文本节选:

================

Skip to main content
Clarifai 是一个 AI 平台,提供完整的 AI 生命周期支持,涵盖数据探索、数据标注、模型训练、评估和推理。上传输入后,Clarifai 应用可作为向量数据库使用。
本 notebook 展示如何使用与 Clarifai 向量数据库相关的功能。示例演示了文本语义搜索功能。Clarifai 还支持图像、视频帧的语义搜索、定位搜索(参见 Rank)以及属性搜索(参见 Filter)。 使用 Clarifai 需要注册账号并获取个人访问令牌(PAT)密钥。 点击此处 获取或创建 PAT。

依赖项

# 安装所需依赖
pip install -qU  clarifai langchain-community

导入

在此设置个人访问令牌。您可以在平台的 settings/security 页面下找到您的 PAT。
# 请登录并从 https://clarifai.com/settings/security 获取您的 API 密钥
from getpass import getpass

CLARIFAI_PAT = getpass()

================

文本与元素定位记录:

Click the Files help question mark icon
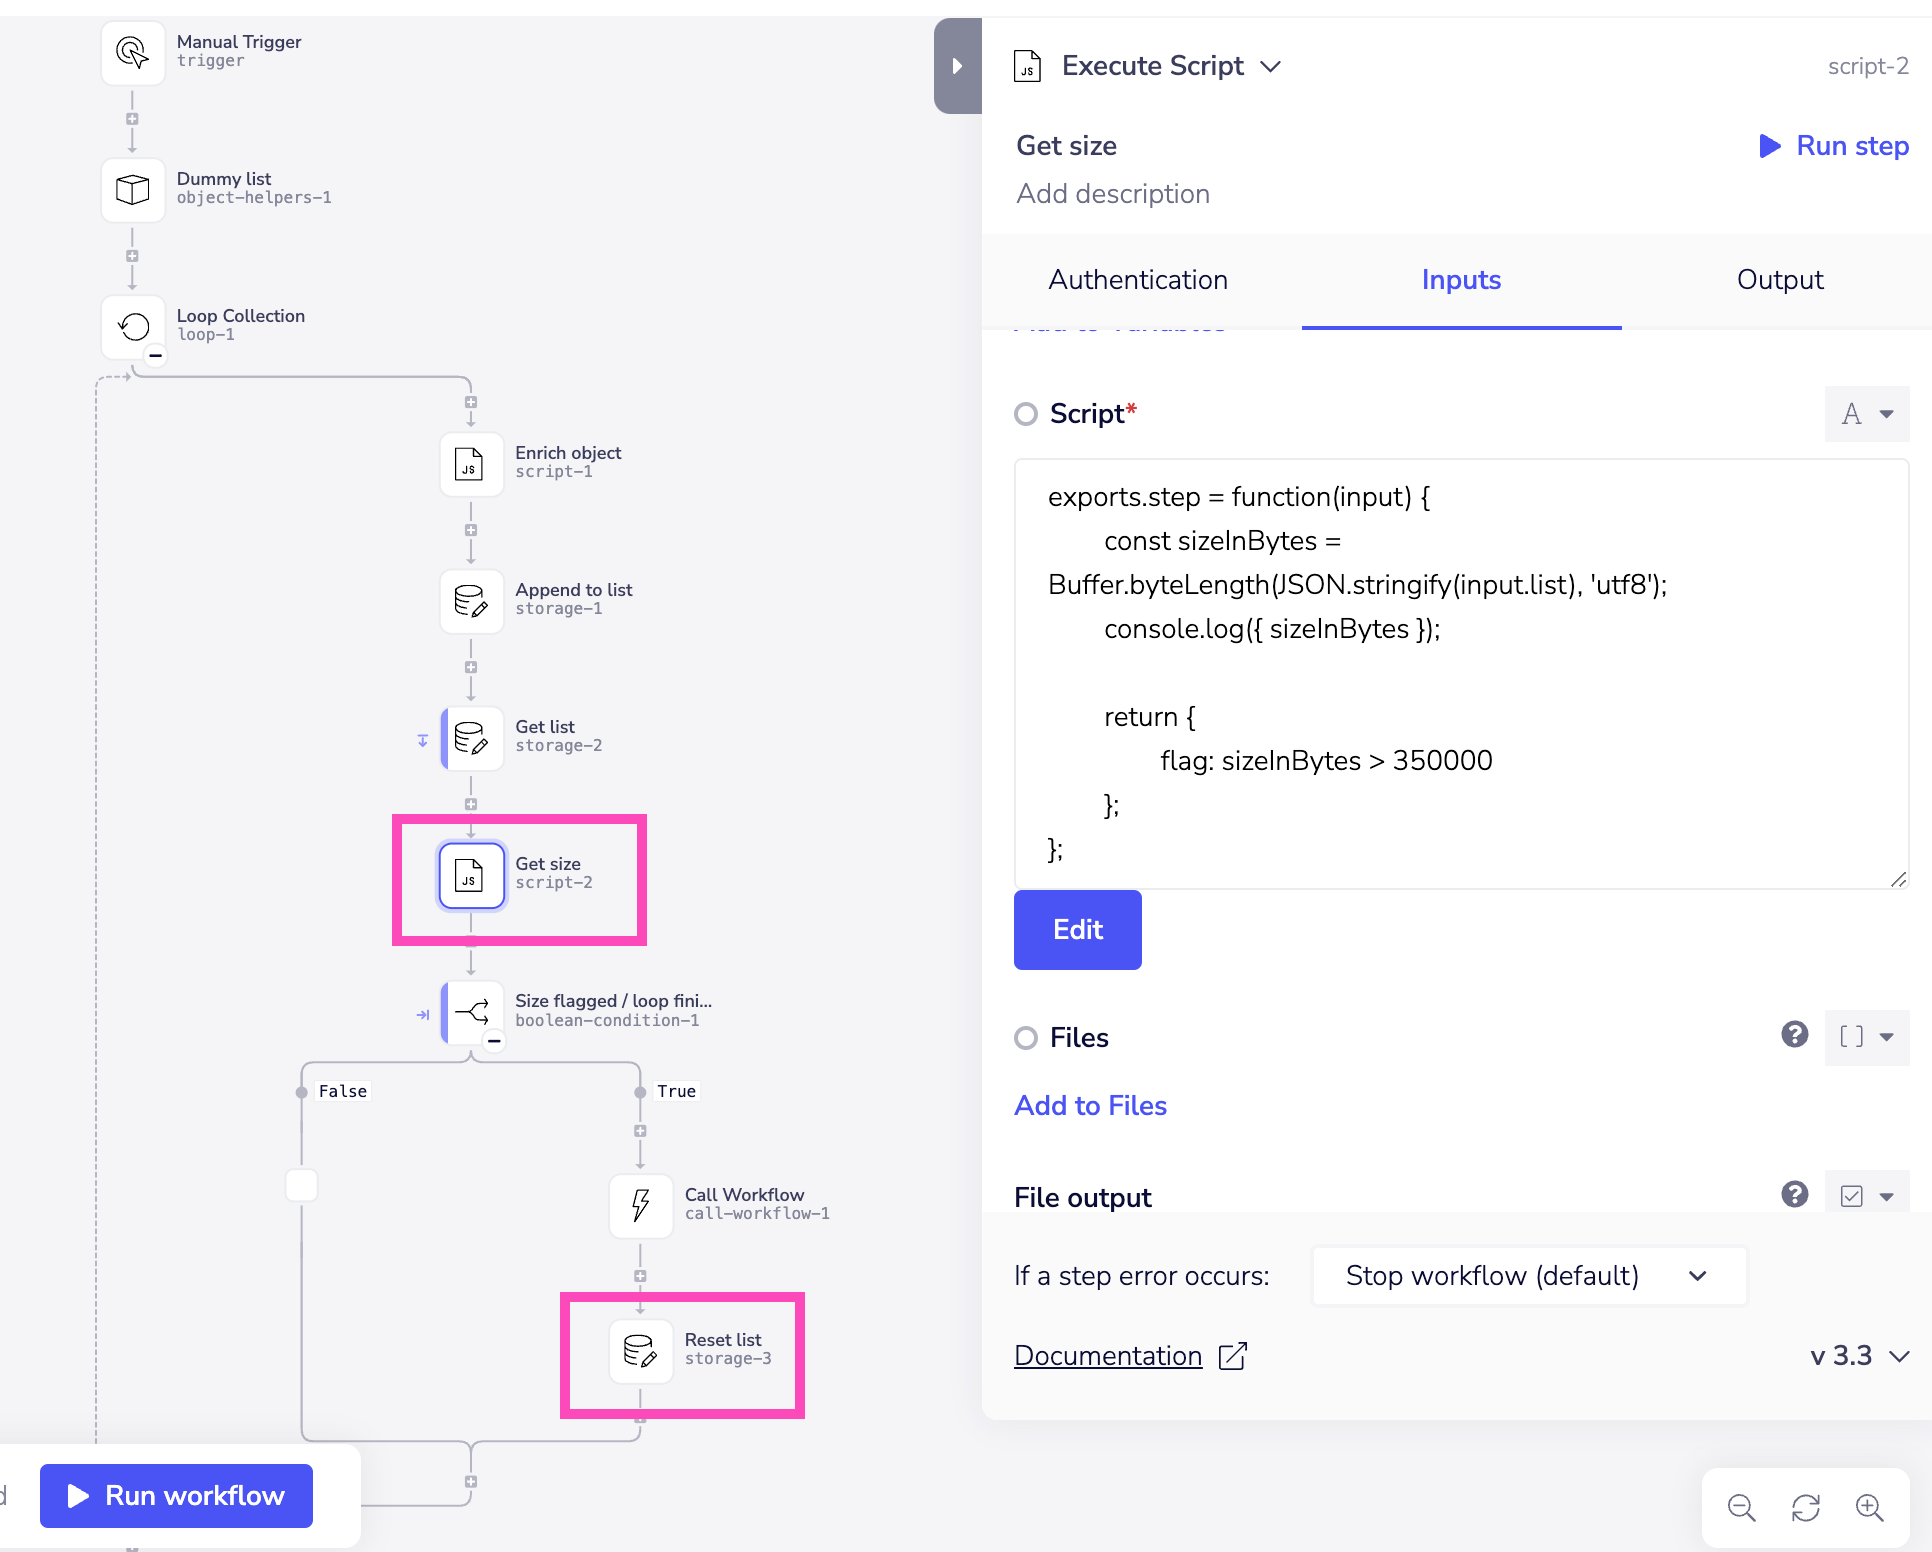1932x1552 pixels. [1794, 1035]
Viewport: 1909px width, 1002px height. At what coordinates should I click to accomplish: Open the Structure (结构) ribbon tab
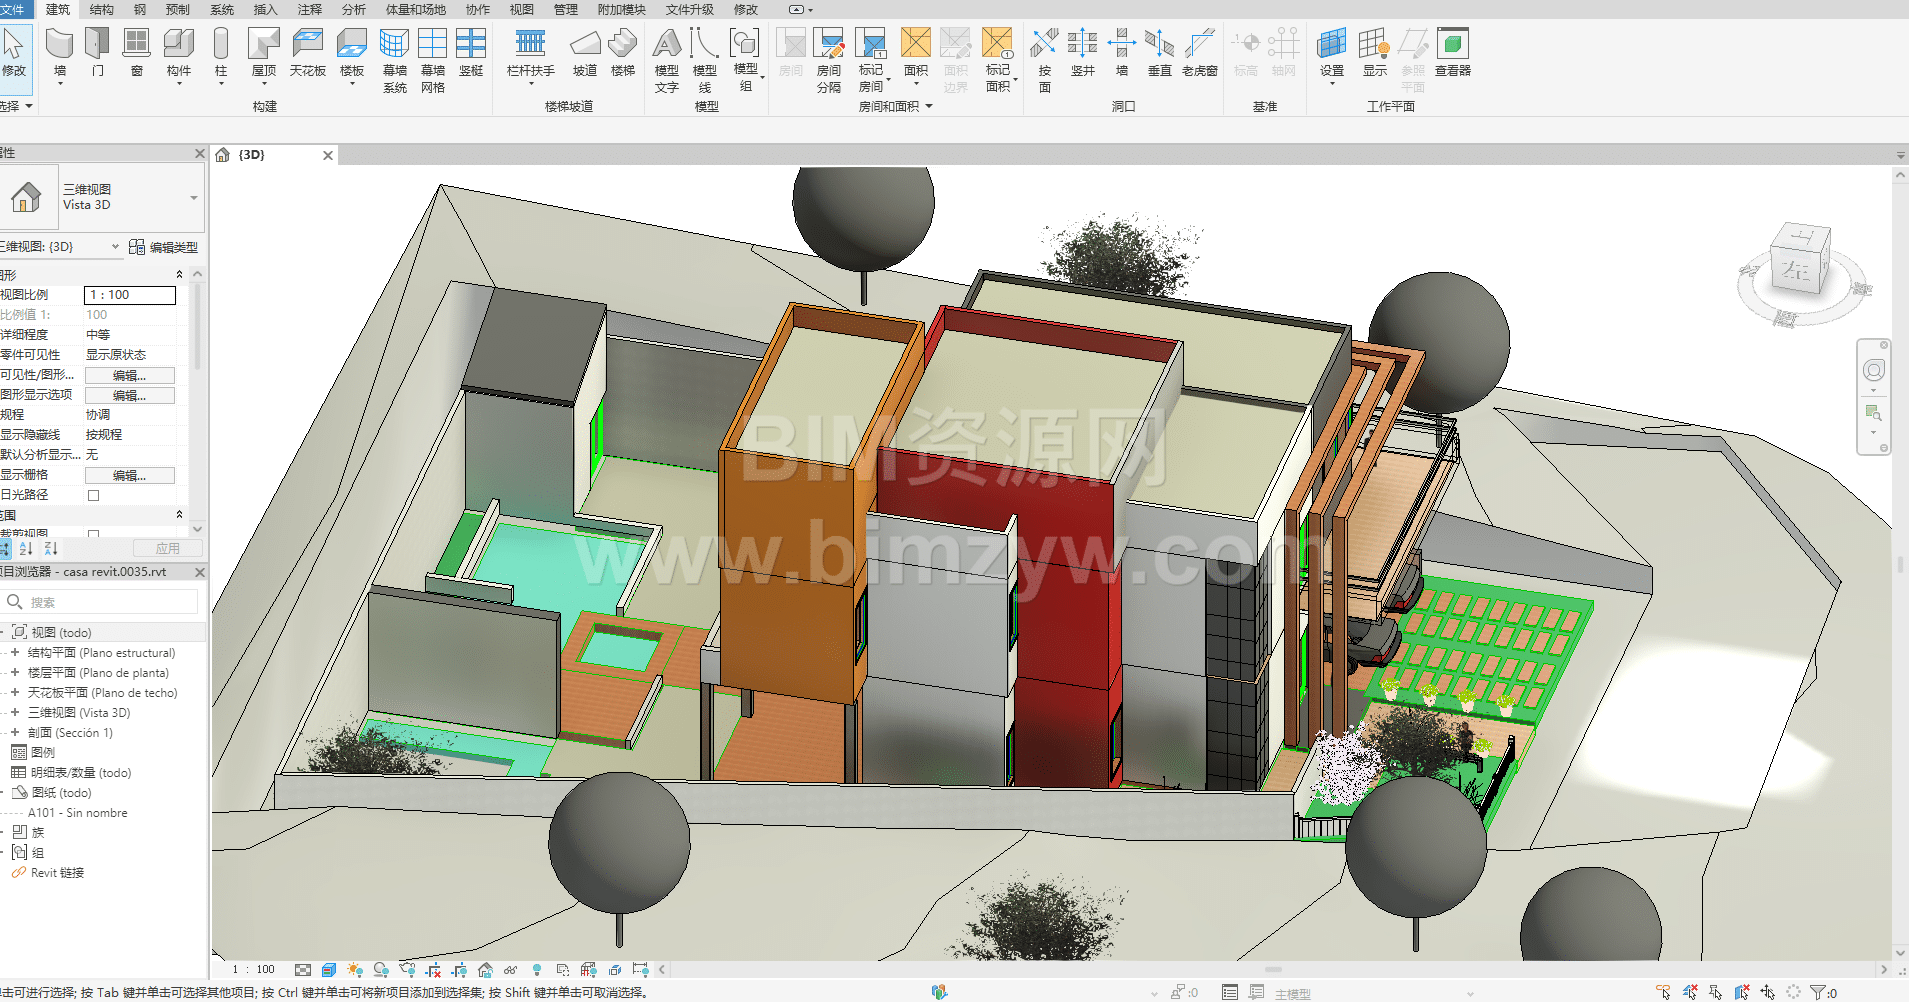tap(101, 9)
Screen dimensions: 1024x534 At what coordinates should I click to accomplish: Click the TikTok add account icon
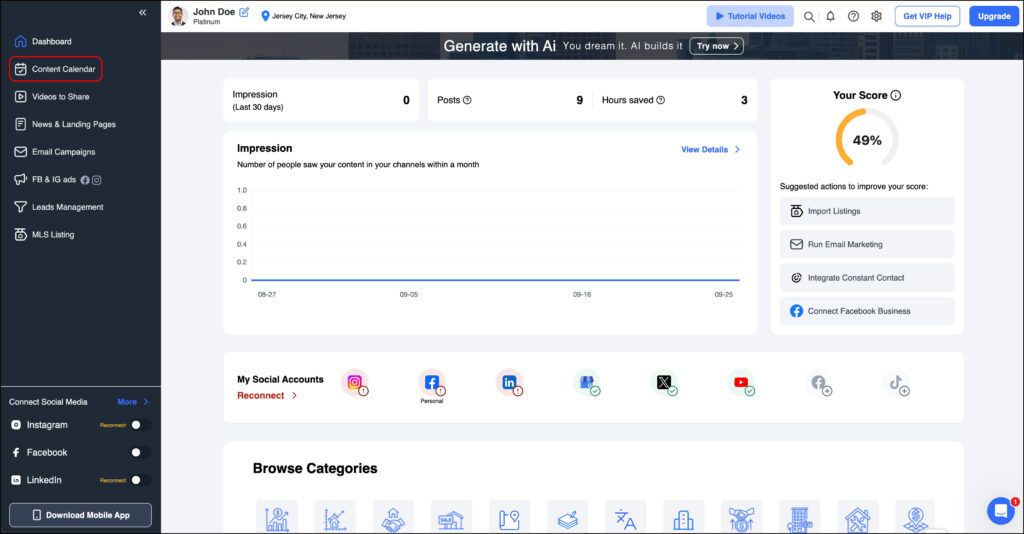tap(896, 382)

================

书面任务:
把上文 Clarifai 文本中从“本 notebook 展示如何使用与”一直到“CLARIFAI_PAT = getpass()”的全部内容一字不差地抄下来。

练习答案:
本 notebook 展示如何使用与 Clarifai 向量数据库相关的功能。示例演示了文本语义搜索功能。Clarifai 还支持图像、视频帧的语义搜索、定位搜索(参见 Rank)以及属性搜索(参见 Filter)。 使用 Clarifai 需要注册账号并获取个人访问令牌(PAT)密钥。 点击此处 获取或创建 PAT。

依赖项

# 安装所需依赖
pip install -qU  clarifai langchain-community

导入

在此设置个人访问令牌。您可以在平台的 settings/security 页面下找到您的 PAT。
# 请登录并从 https://clarifai.com/settings/security 获取您的 API 密钥
from getpass import getpass

CLARIFAI_PAT = getpass()